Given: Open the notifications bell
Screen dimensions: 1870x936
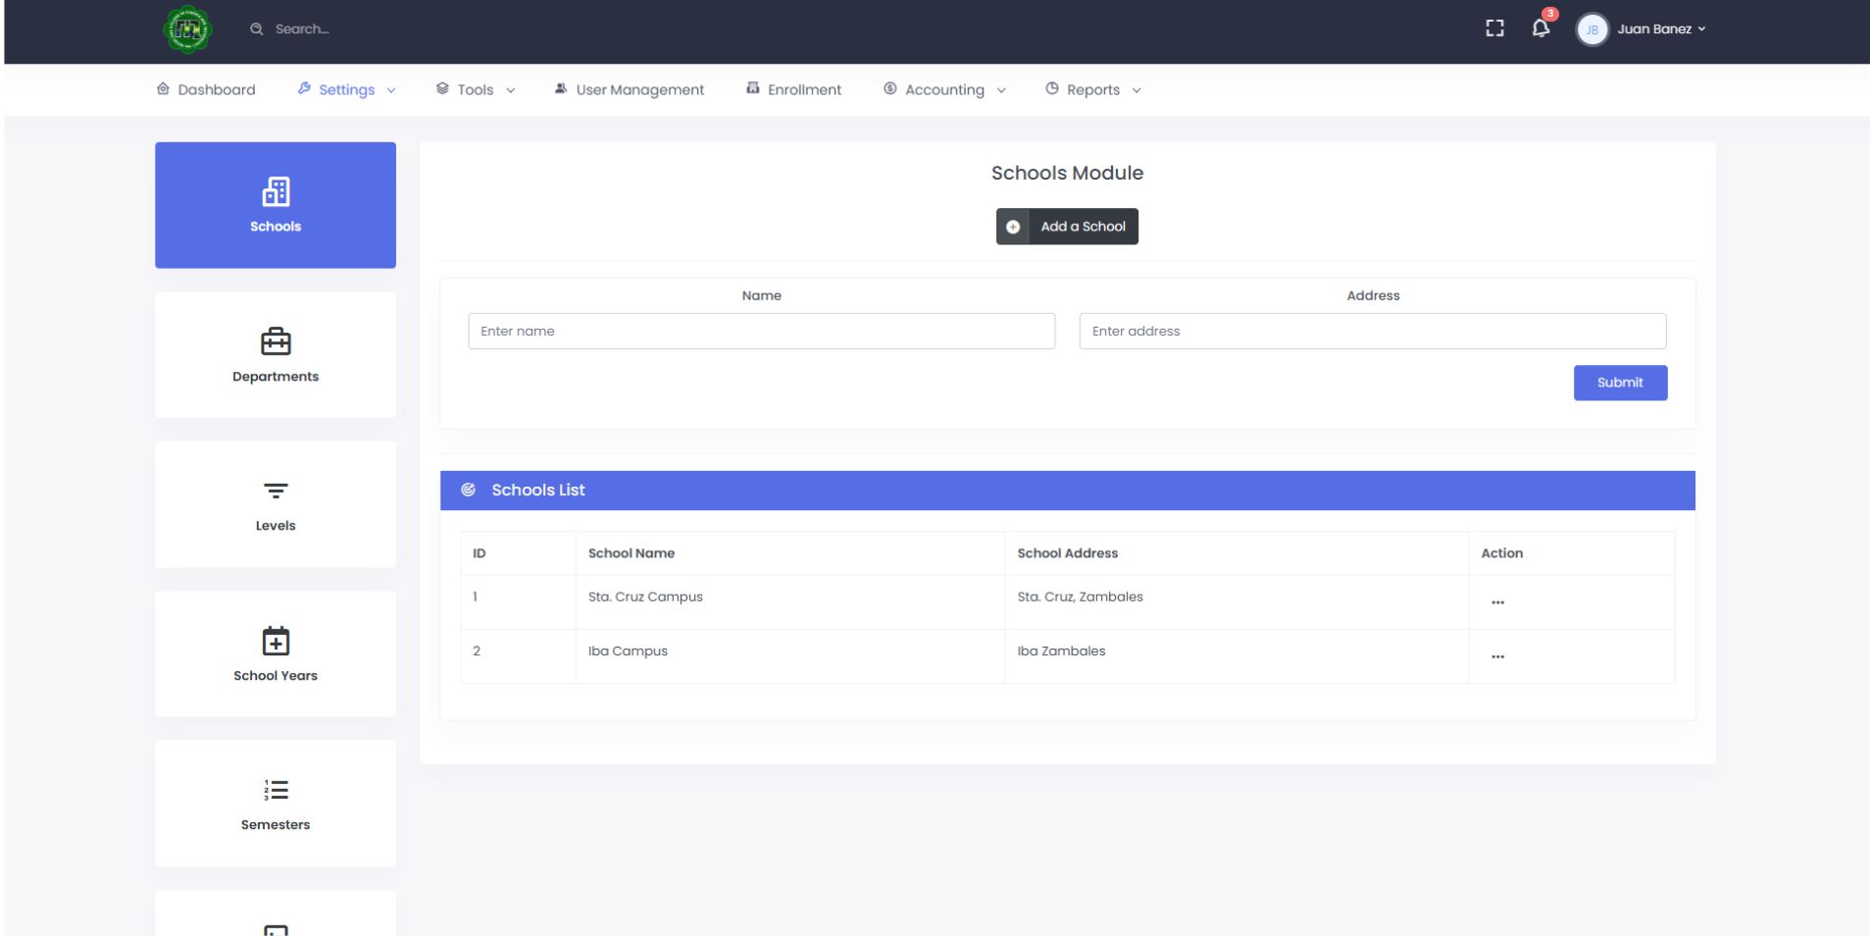Looking at the screenshot, I should click(1541, 28).
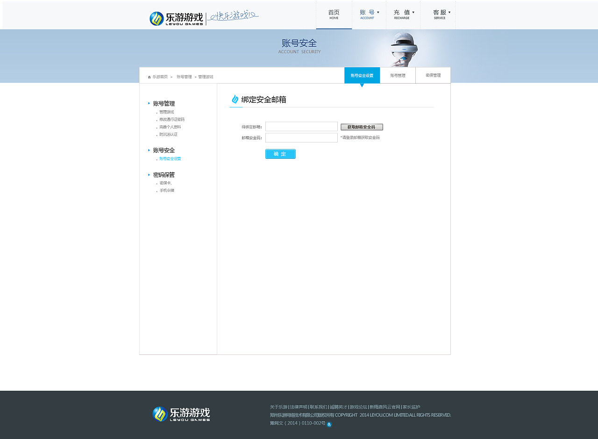
Task: Click the 确定 confirm button
Action: pyautogui.click(x=280, y=154)
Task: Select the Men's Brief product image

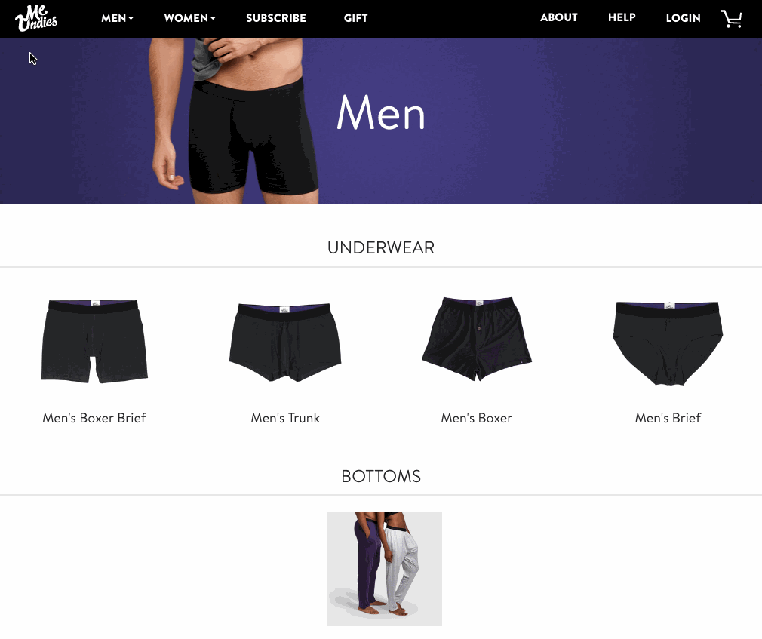Action: pyautogui.click(x=668, y=343)
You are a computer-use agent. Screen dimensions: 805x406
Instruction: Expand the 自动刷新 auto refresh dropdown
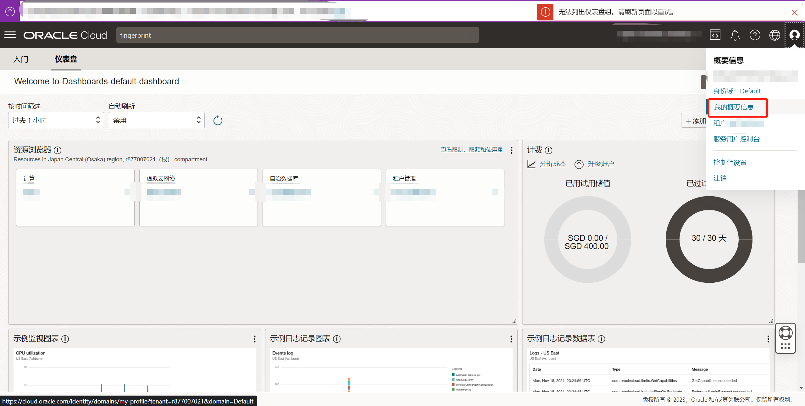157,120
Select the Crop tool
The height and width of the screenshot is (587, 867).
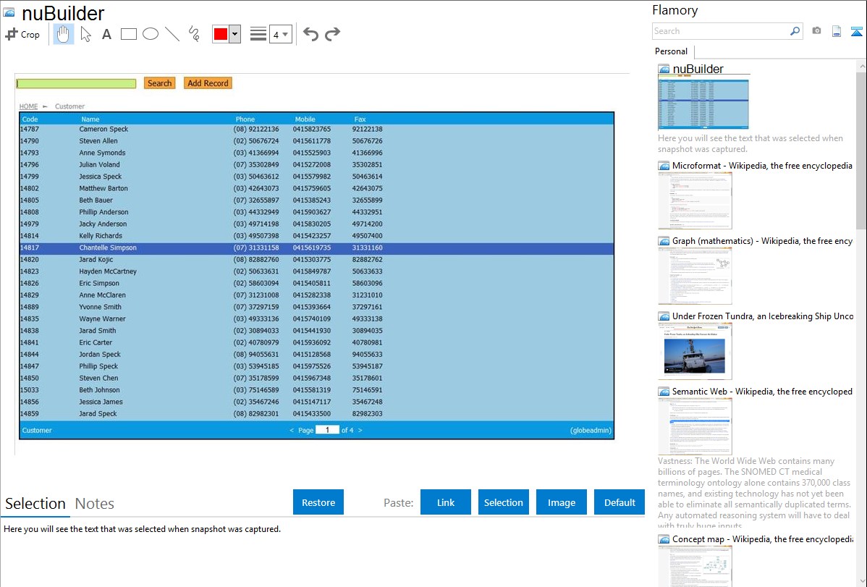[x=22, y=34]
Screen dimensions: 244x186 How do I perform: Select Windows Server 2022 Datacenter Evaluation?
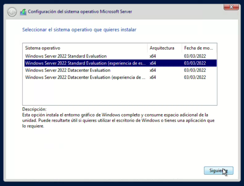[x=68, y=70]
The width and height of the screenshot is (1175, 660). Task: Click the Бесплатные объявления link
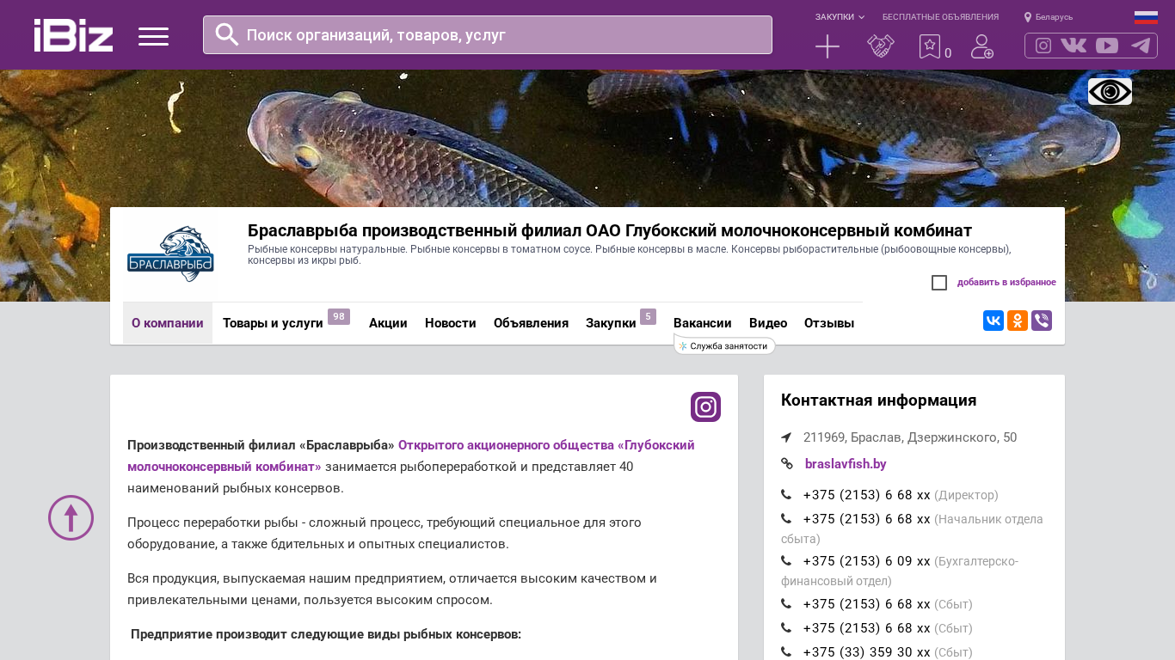coord(940,17)
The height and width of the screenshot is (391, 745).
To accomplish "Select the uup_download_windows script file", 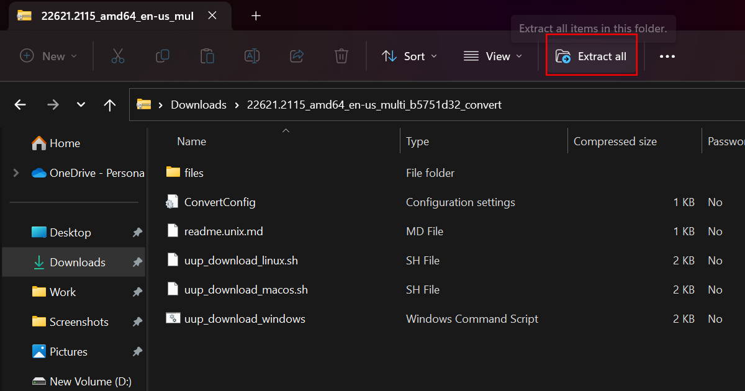I will click(245, 319).
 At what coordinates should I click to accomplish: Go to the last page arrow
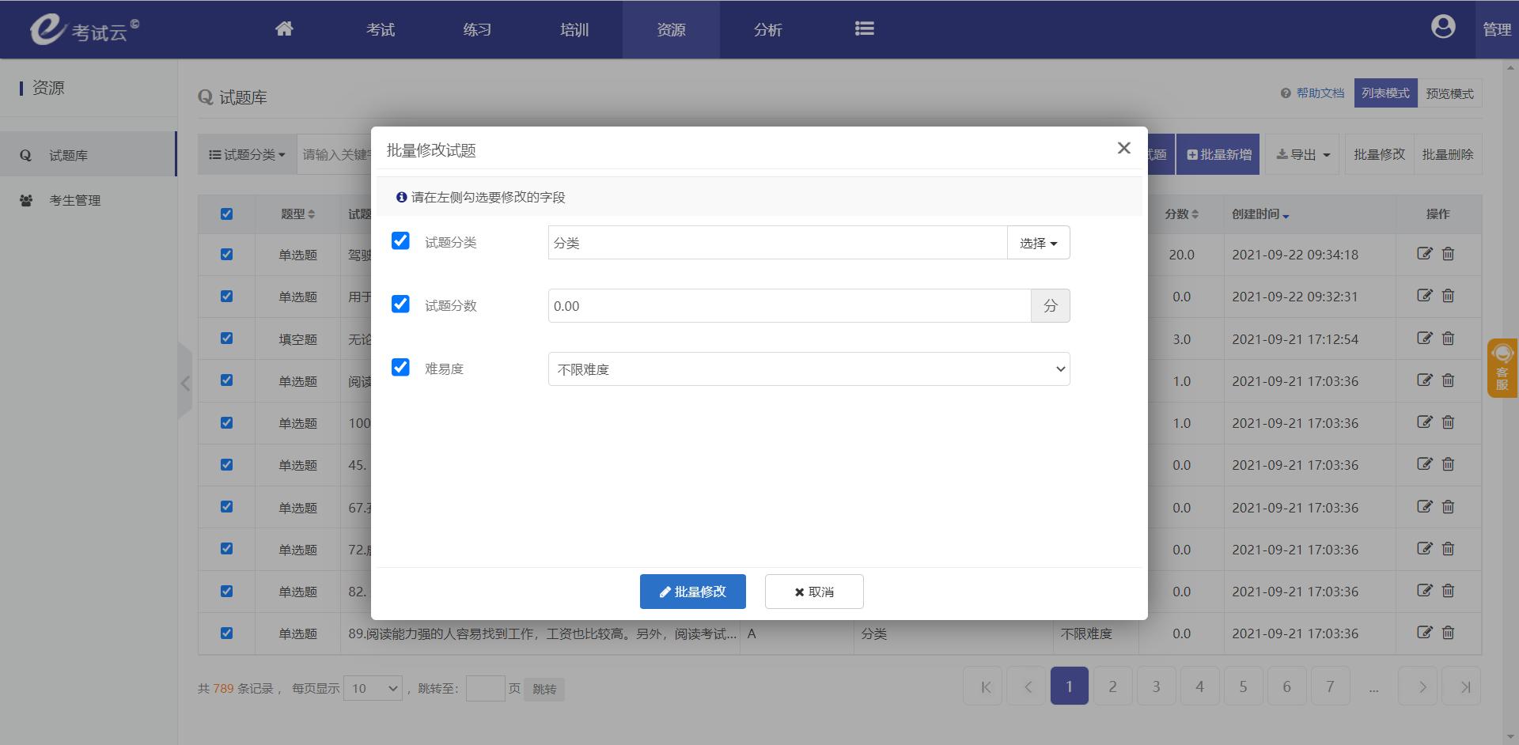point(1464,686)
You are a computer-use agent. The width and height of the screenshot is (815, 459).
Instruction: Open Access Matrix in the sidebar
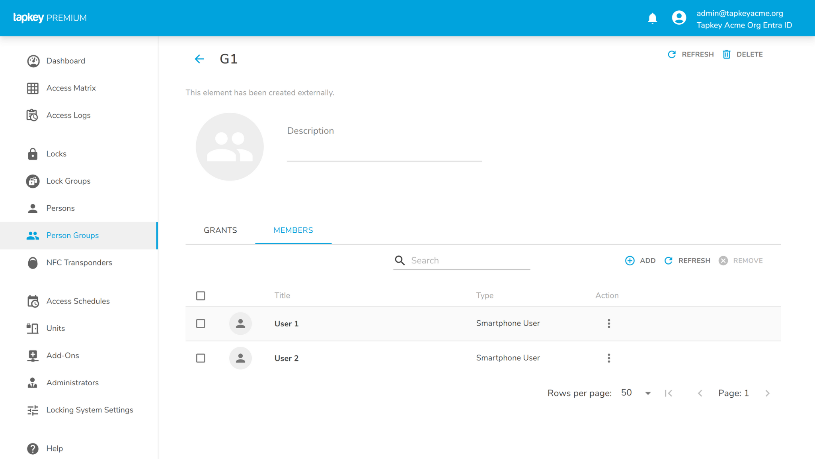coord(71,88)
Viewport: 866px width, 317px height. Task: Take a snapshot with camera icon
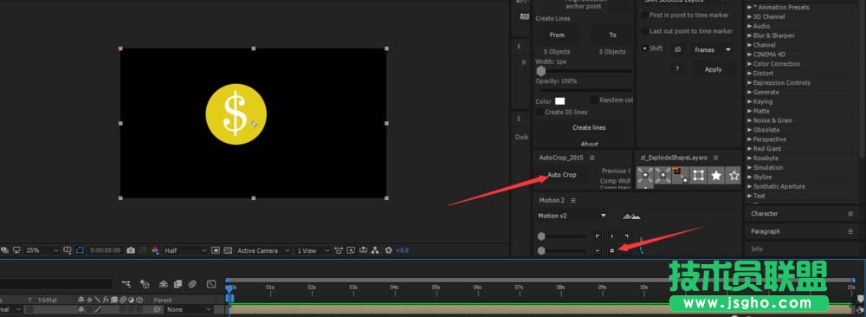pyautogui.click(x=131, y=250)
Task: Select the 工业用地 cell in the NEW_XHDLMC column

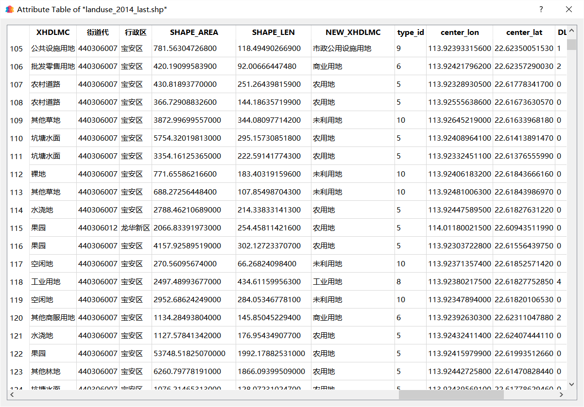Action: 327,282
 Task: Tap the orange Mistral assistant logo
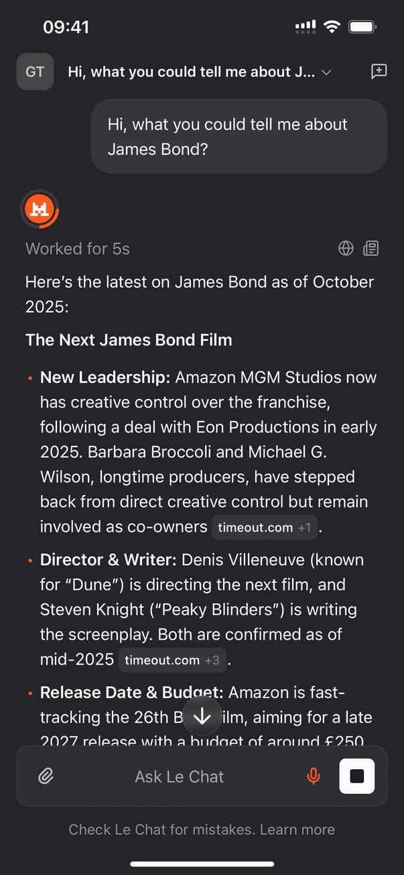[40, 209]

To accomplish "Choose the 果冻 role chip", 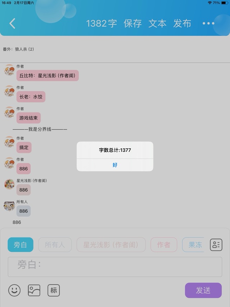I will [x=193, y=245].
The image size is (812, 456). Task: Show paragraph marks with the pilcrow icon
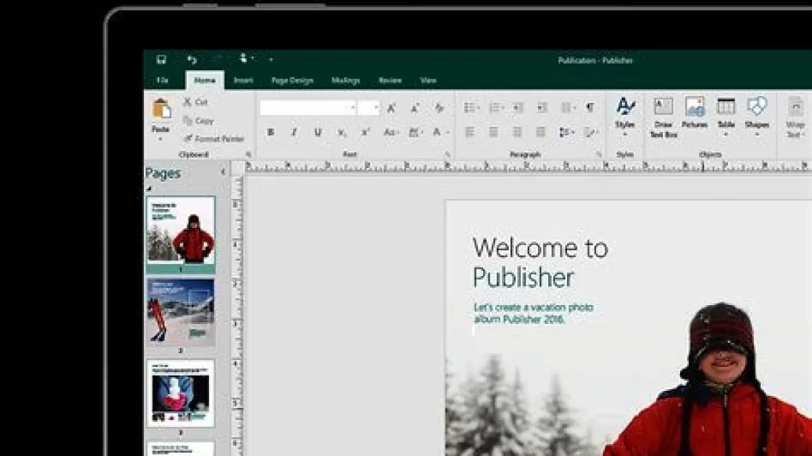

**********

**Work required**
Which lines of the rows above contain the string "icon", matching its case exactly? Pick out each one and copy it in full.

**Expected output**
Viewport: 866px width, 317px height. Task: Take a snapshot with camera icon
The image size is (812, 456). Task: Show paragraph marks with the pilcrow icon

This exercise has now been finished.